[[ DATASET EXCERPTS open ]]
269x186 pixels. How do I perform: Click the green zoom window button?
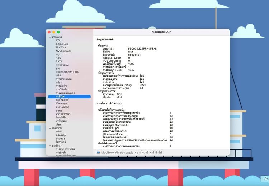pyautogui.click(x=58, y=32)
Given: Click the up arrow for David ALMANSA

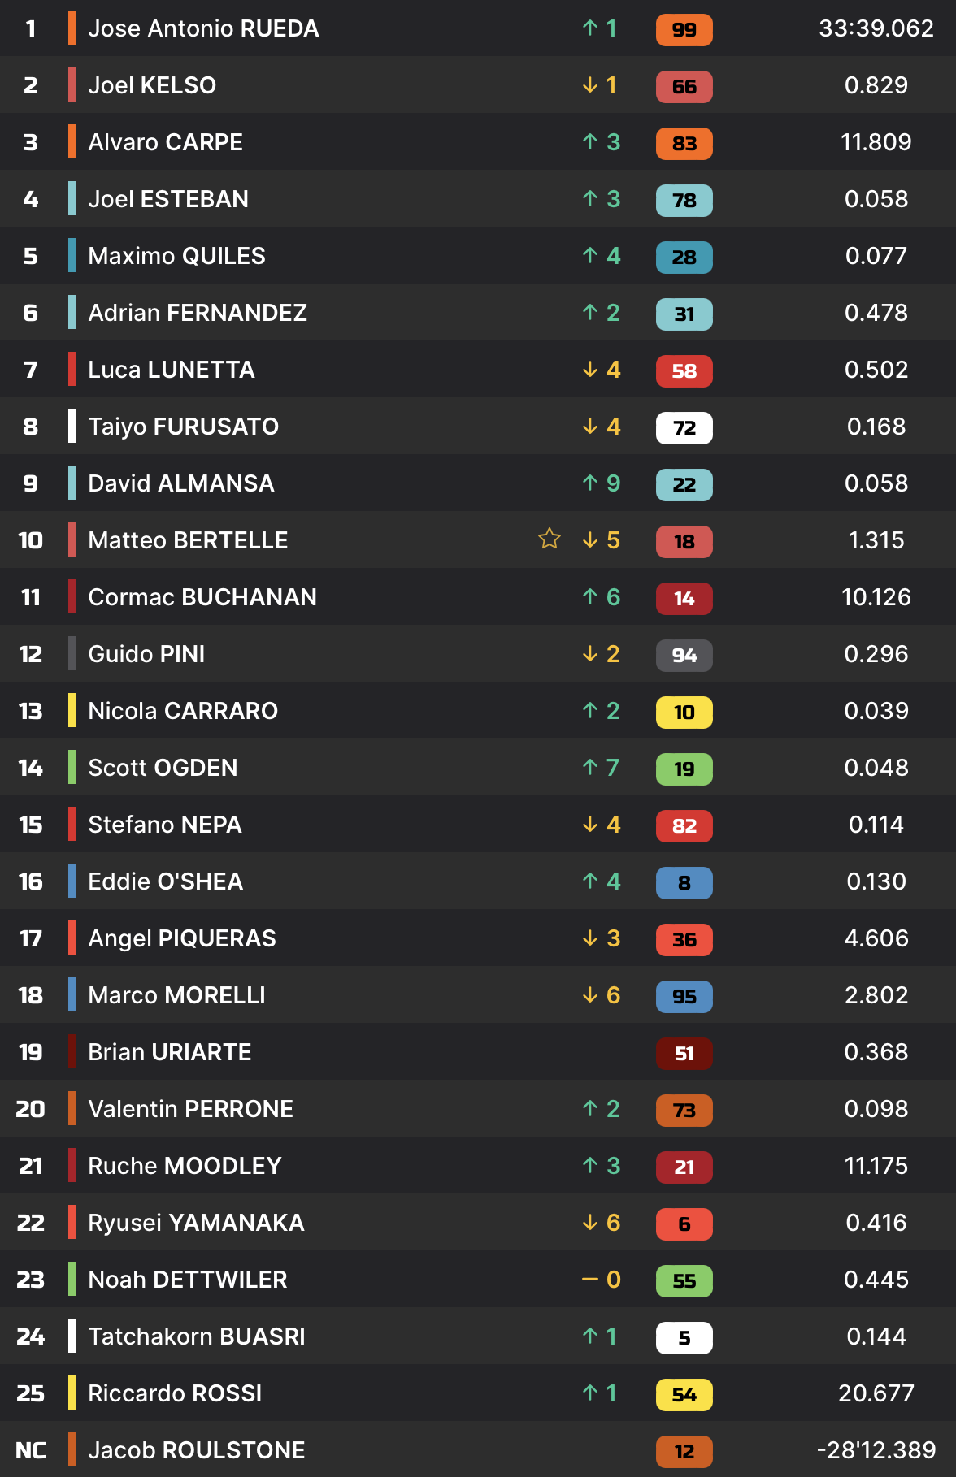Looking at the screenshot, I should click(590, 483).
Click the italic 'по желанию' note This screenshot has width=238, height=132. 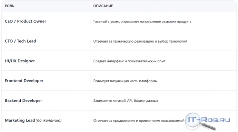(x=49, y=121)

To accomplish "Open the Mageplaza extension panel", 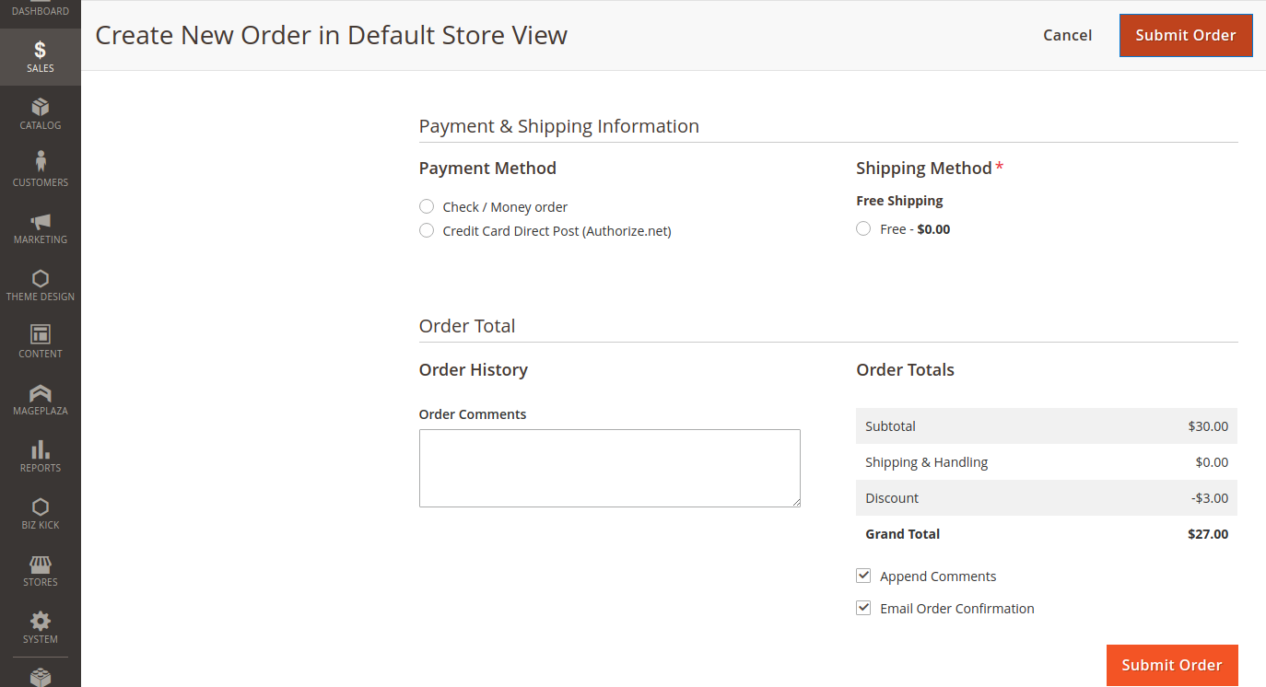I will 40,399.
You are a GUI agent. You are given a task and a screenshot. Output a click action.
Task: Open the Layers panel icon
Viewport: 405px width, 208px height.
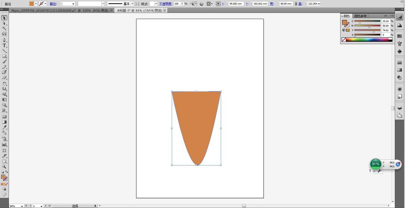(400, 107)
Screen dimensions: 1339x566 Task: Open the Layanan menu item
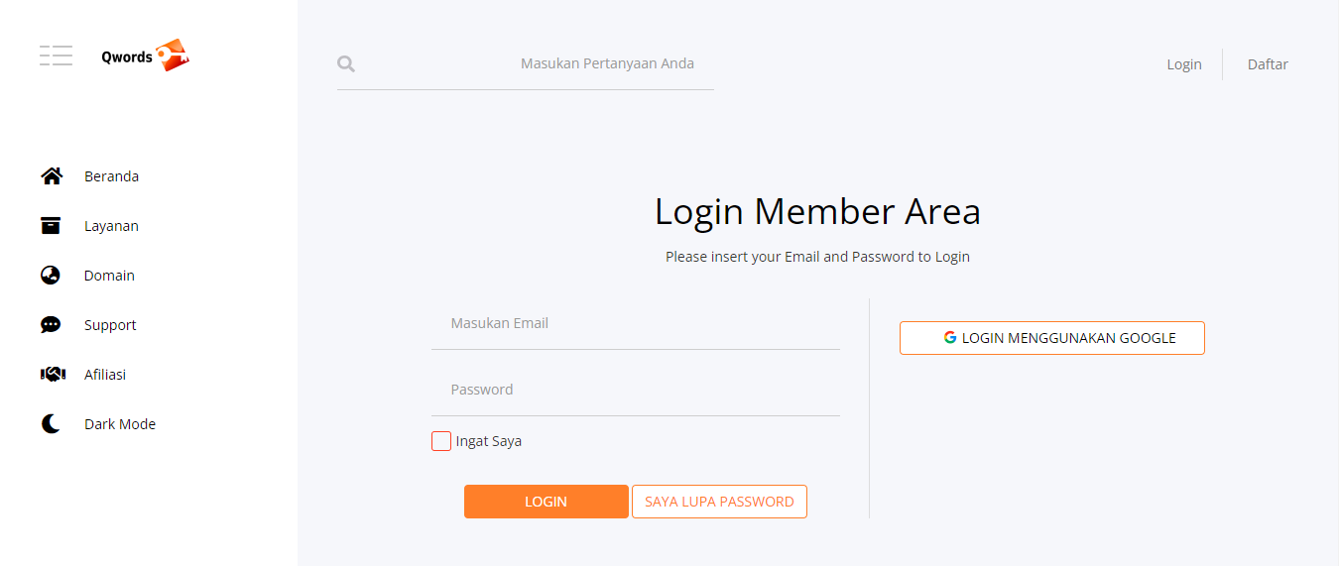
[[ DATASET EXCERPTS closed ]]
**INSTRUCTIONS TO FOLLOW**
Lines from the one containing "Viewport: 405px width, 208px height." through the end of the entries above, both included, are to be written out exactly; no pictures and no other lines.

**PROBLEM SOLUTION**
Viewport: 405px width, 208px height.
(400, 107)
Screen dimensions: 1339x566 Task: Open the Layanan menu item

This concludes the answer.